In Stable Diffusion, the term img2img stands for image-to-image.
Unlike most AI image generation methods, where you start with text prompts alone, you would provide an image as the starting point.
When combined with a text prompt in conjunction with a parameter called Denoising, you can then adjust the degree of influence from the prompt.
For the Denoising parameter, 0 = none, 1 = full. Everything in between is thus everything in between.
1/ I created the initial image in Midjourney. It’s baby bulldog wearing a dragon onesie.
2/ In Stable Diffusion, I used the same text prompt “bulldog wearing a dragon onesie, painting by kandinsky” to influence the image generation. By varying the Denoising parameter from 0 to 1 in 0.2 intervals, I got these results.

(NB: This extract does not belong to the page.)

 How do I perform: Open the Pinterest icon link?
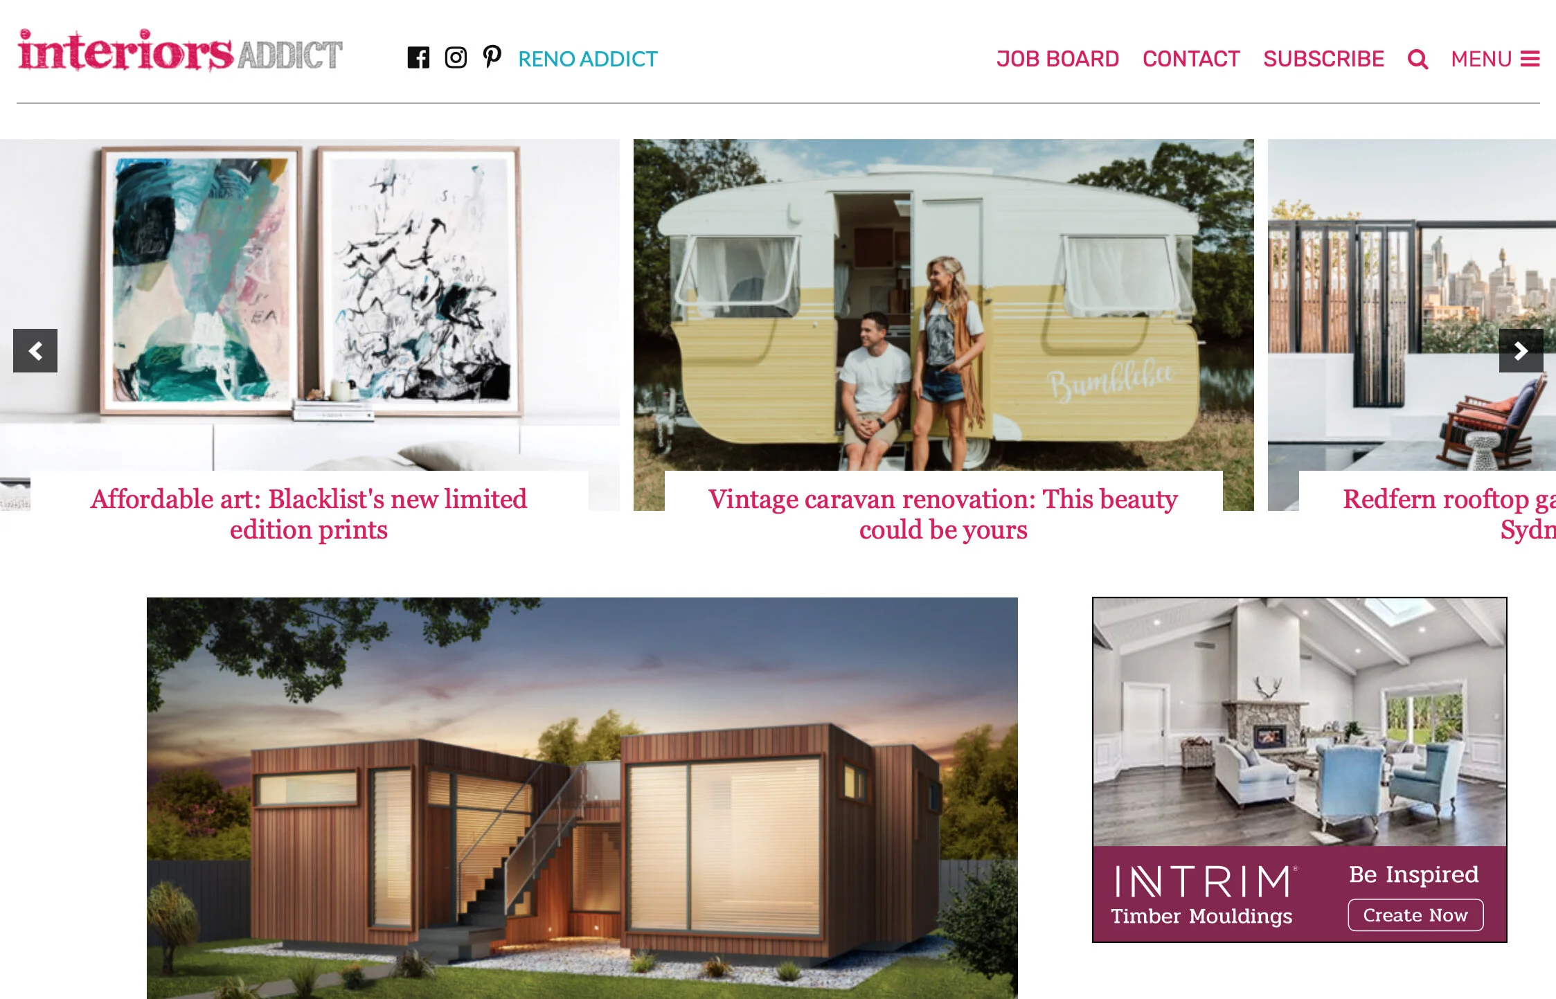[x=492, y=57]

3-8/ Here are all 6 images produced through the different denoising values, while keeping all the other settings the same (including the seed)
Highly generally speaking, if the intention is to keep the image composition relatively intact, while having the text prompt make a bit of changes, then the sweet spot tends to be around 0.45 - 0.65. You will need to experiment with this. Both the text prompts and the checkpoint models used will greatly affect the ideal denoising value. What is “ideal” is also entirely subjective, and depends highly on your intentions.
9-10/ WebUI Forge, a fork of Automatic1111’s popular web UI is used for these. It has the same ease of use as Automatic1111, but with memory efficiency of ComfyUI. It’s developed by Lvmin Zhang, aka lllyasviel, one of the authors of Control Net — an image generative AI technology that has fundamentally changed how Stable Diffusion is used. Control Net is a deep topic, and is often seen implemented into commercial AI products using “clever marketing names,” but to nerds around the world who have used CN since the very beginning, no commercialized “pretty names” could fool anyone about the real hero behind their “innovation.”
This is also a wish I have for humanity — to never stop imagining. I believe that AI is an important technology for it allows those who don’t have artisitic abilities to visualize their dreams and imagination — so that we can revisit that imagination we have as a child.